Chaque semaine, l'Institut reçoit des générateurs de molybdène, une substance qui sert à fabriquer le technétium, marqueur nécessaire à des tests de médecine nucléaire.

Ces tests, utilisés entre autres en médecine coronarienne et en oncologie, permettent de décider si un patient a besoin d'un pontage coronarien, par exemple. «Chez nous, tous les cas sont urgents», dit le Dr Guimond, qui voit les réserves de technétium s'épuiser de jour en jour, à mesure que la semaine avance.

«Actuellement, nous fonctionnons avec notre minimum vital, la situation est très inquiétante», dit-il.

L'hôpital Sainte-Justine marche lui aussi sur un fil de fer. «Il y a 15 jours, on recevait encore 70% de notre approvisionnement en technétium. Cette semaine, c'est 20%», dit le Dr Raymond Lambert.

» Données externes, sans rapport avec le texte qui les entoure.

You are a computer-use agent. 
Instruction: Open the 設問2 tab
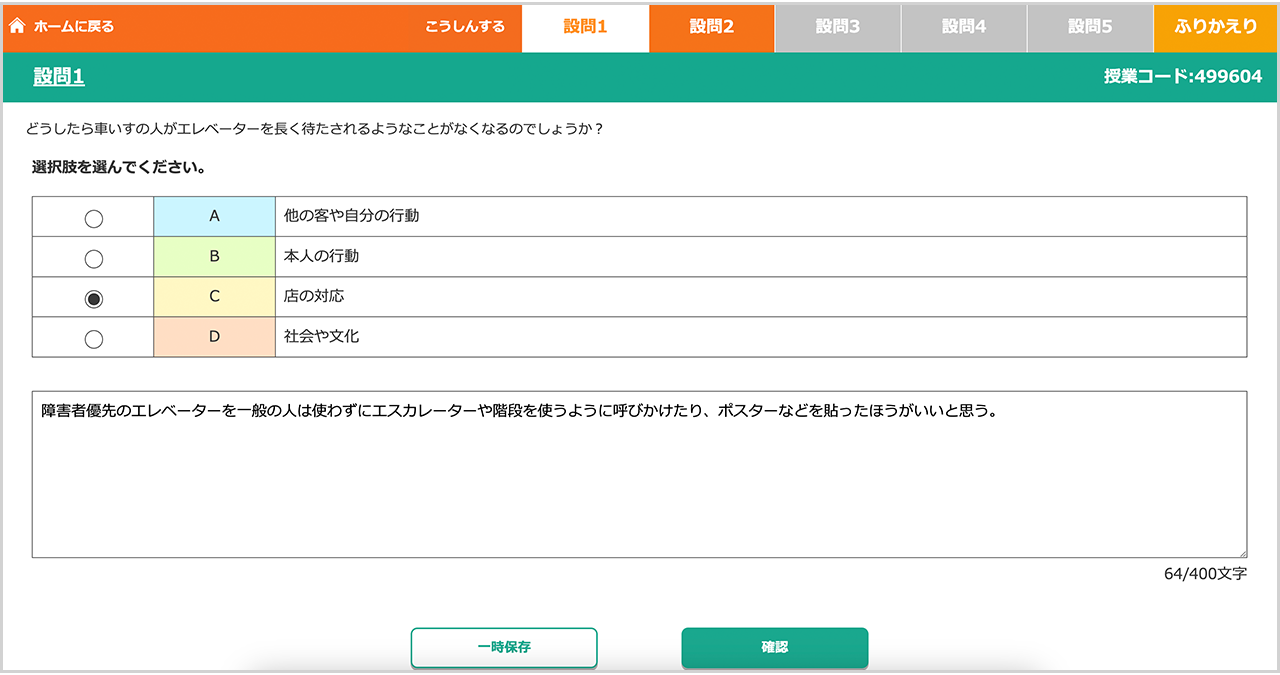coord(711,27)
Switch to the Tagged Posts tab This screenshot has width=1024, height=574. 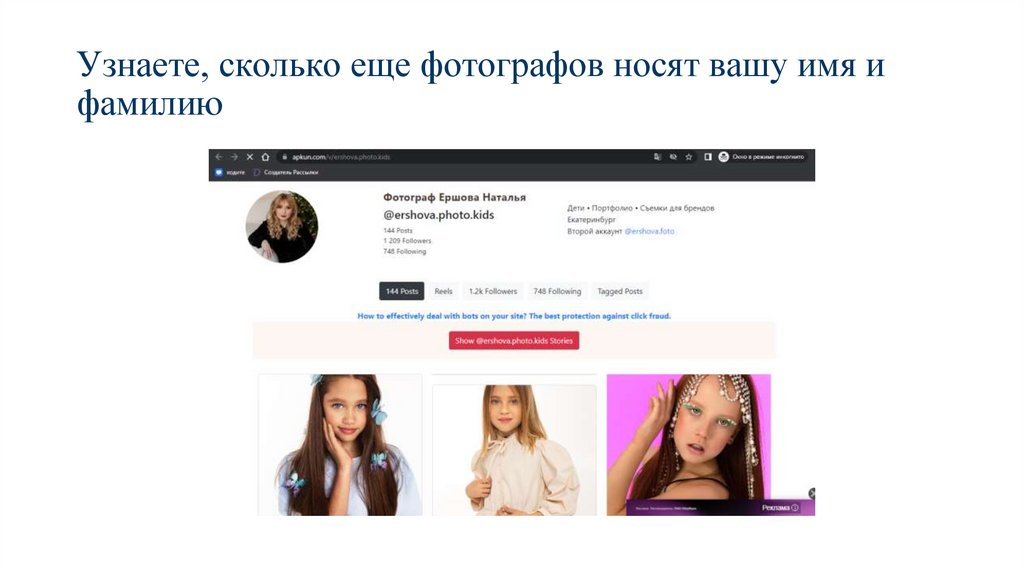(x=620, y=291)
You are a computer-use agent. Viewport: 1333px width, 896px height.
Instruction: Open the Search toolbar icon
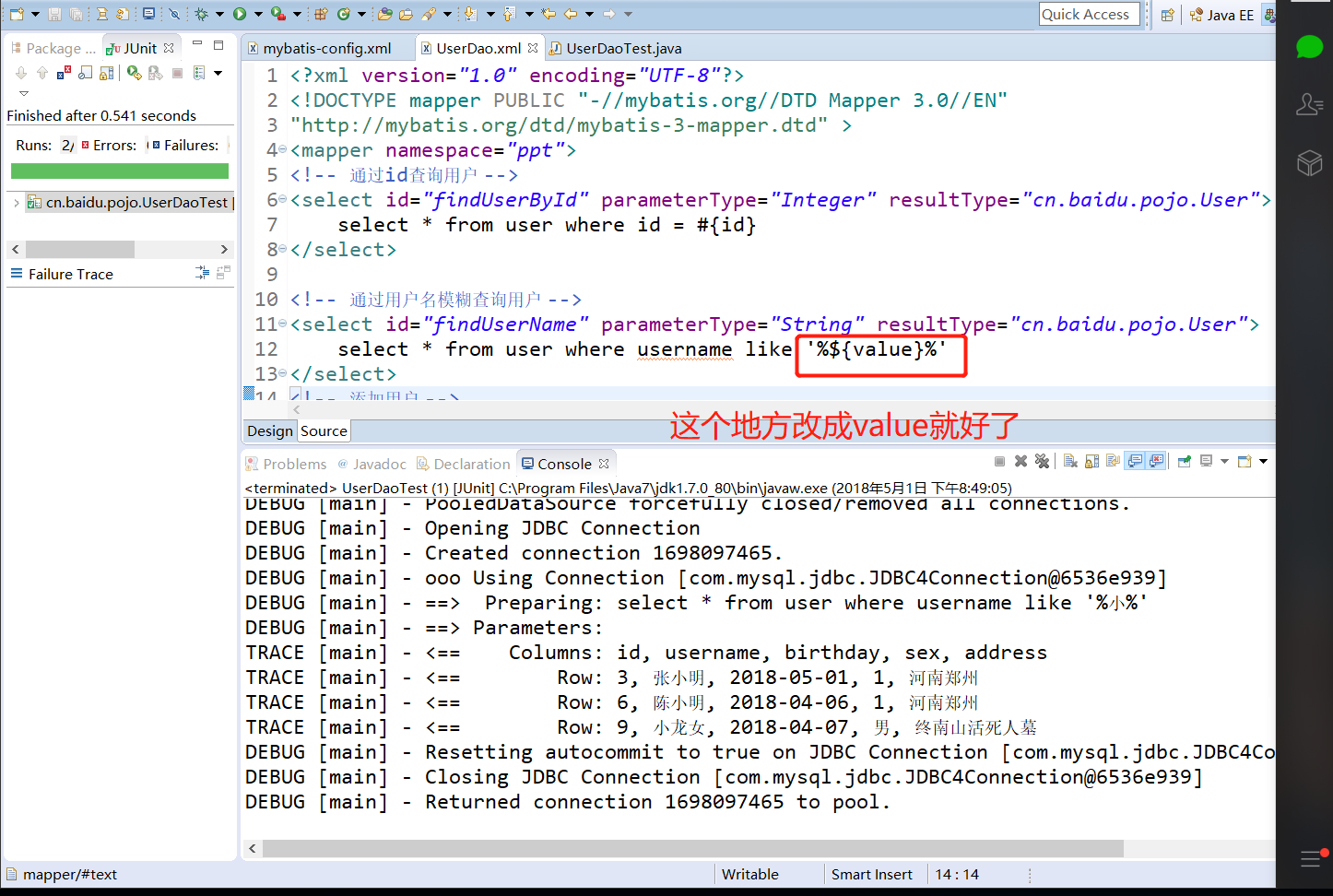(428, 14)
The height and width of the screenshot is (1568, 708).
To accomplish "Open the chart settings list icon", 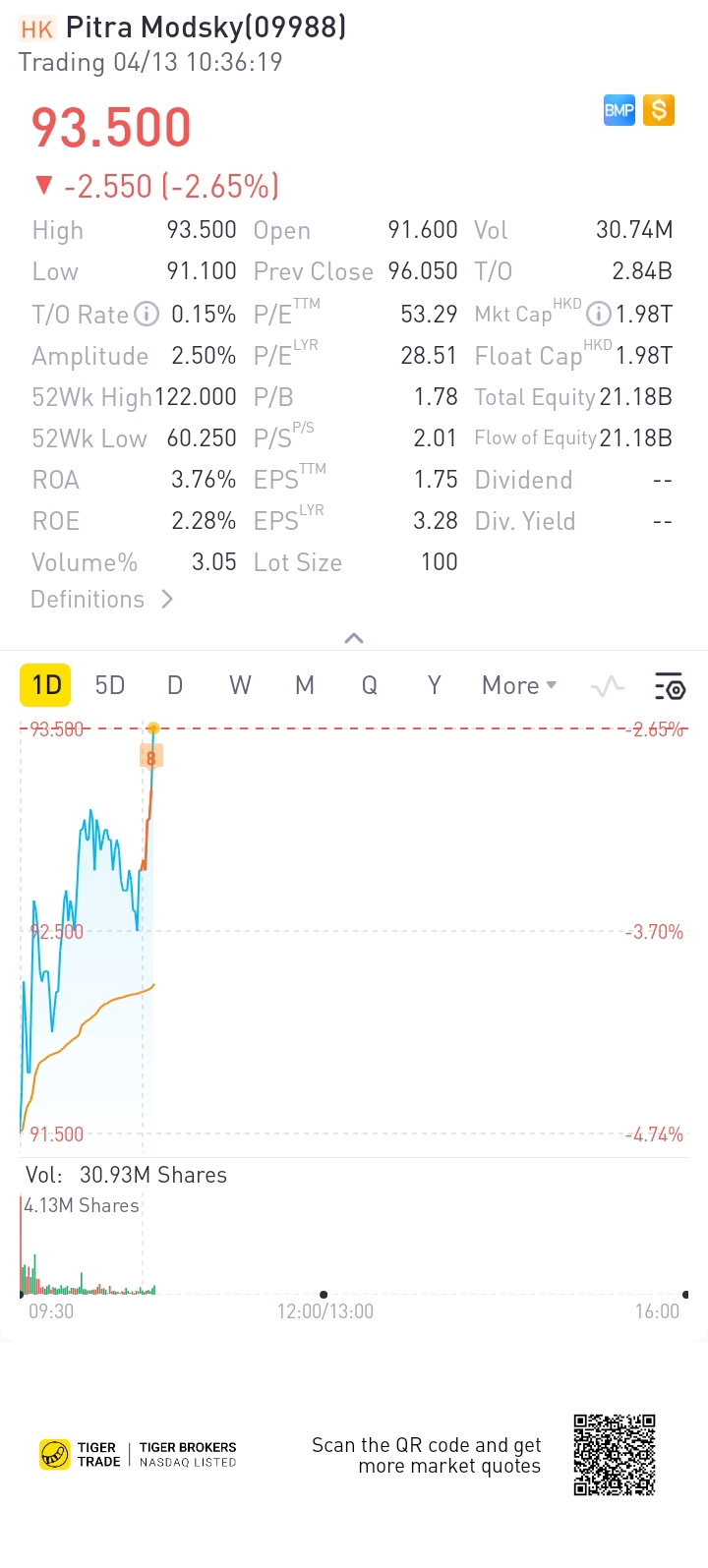I will [670, 686].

Jusqu'à maintenant, l'hôpital a réussi à «rouler sur la vague», en regroupant les rendez-vous, en réduisant les doses d'isotopes ou en utilisant des substances de remplacement.

Cette semaine, la situation est devenue très, très «serrée», selon le Dr Lambert. Des rendez-vous ont été remis et des examens n'ont été faits qu'à moitié.

Mais le Dr Lambert s'inquiète surtout pour les jours qui viennent. «Est-ce qu'on pourra faire deux examens? Quatre? On ne le sait pas», dit-il.

La situation est un peu meilleure à l'hôpital Maisonneuve-Rosemont, qui a reçu 50% de ses isotopes. L'hôpital a quand même dû geler ses rendez-vous en médecine nucléaire pour les patients des consultations externes.

Patients en danger

Les hôpitaux déploient les grands moyens pour compenser la pénurie. L'hôpital de Verdun, dont les réserves d'isotopes tomberont à 5% demain, recevra ce week-end un générateur qui devrait lui permettre de renflouer ses stocks. Au Centre hospitalier de l'Université de Montréal, la majorité des patients ont pu subir leurs tests, dit Lucie Dufresne, porte-parole de l'hôpital. «Nous suivons ça de très près, nous devons nous revirer de bord sur un 10 cennes pour organiser les rendez-vous.»

La plupart des hôpitaux s'en tirent en remettant les rendez-vous moins urgents à plus tard, ce qui retarde diagnostic et traitement, signale le Dr Lambert. Des examens pour maux de dos ou arthrose peuvent être reportés. «Mais pour le patient qui éprouve les symptômes, le diagnostic est toujours urgent», dit-il.

La pénurie actuelle met carrément la vie des gens en danger, clame le Dr Pierre Audet-Lapointe, de la Coalition Priorité-Cancer. Le pire, selon lui, c'est que le réacteur de Chalk River, qui fournissait la moitié des isotopes médicaux utilisés dans le monde, était déjà tombé en panne en 2007. «Comment se fait-il qu'Ottawa ne se soit pas réveillé plus tôt?»

Le Dr Jean Guimond, lui, juge qu'Ottawa a eu une «attitude très désinvolte, tant pour les patients canadiens que pour ceux de toute la planète».

«Quand le réacteur de Chalk River est tombé en panne, ça aurait dû déclencher la sonnette d'alarme», s'indigne-t-il.

Le Technétium 99

Le réacteur de Chalk River, en Ontario, fabrique du molybdène, dont on tire le technétium 99, un isotope utilisé en médecine nucléaire.

Ce marqueur est utilisé entre autres pour la détection de cancers, mais aussi pour des tests en cardiologie ou pour l'examen du système osseux.

Il existe d'autres méthodes pour réaliser ces tests. Le thallium, par exemple, est également utilisé en médecine coronarienne, mais il est moins efficace et exige plus de temps. Résultat: les listes d'attente s'allongent.

Un autre isotope produit à Chalk River, l'iode 131, est utilisé pour le traitement du cancer de la thyroïde et l'hyperthyroïdie.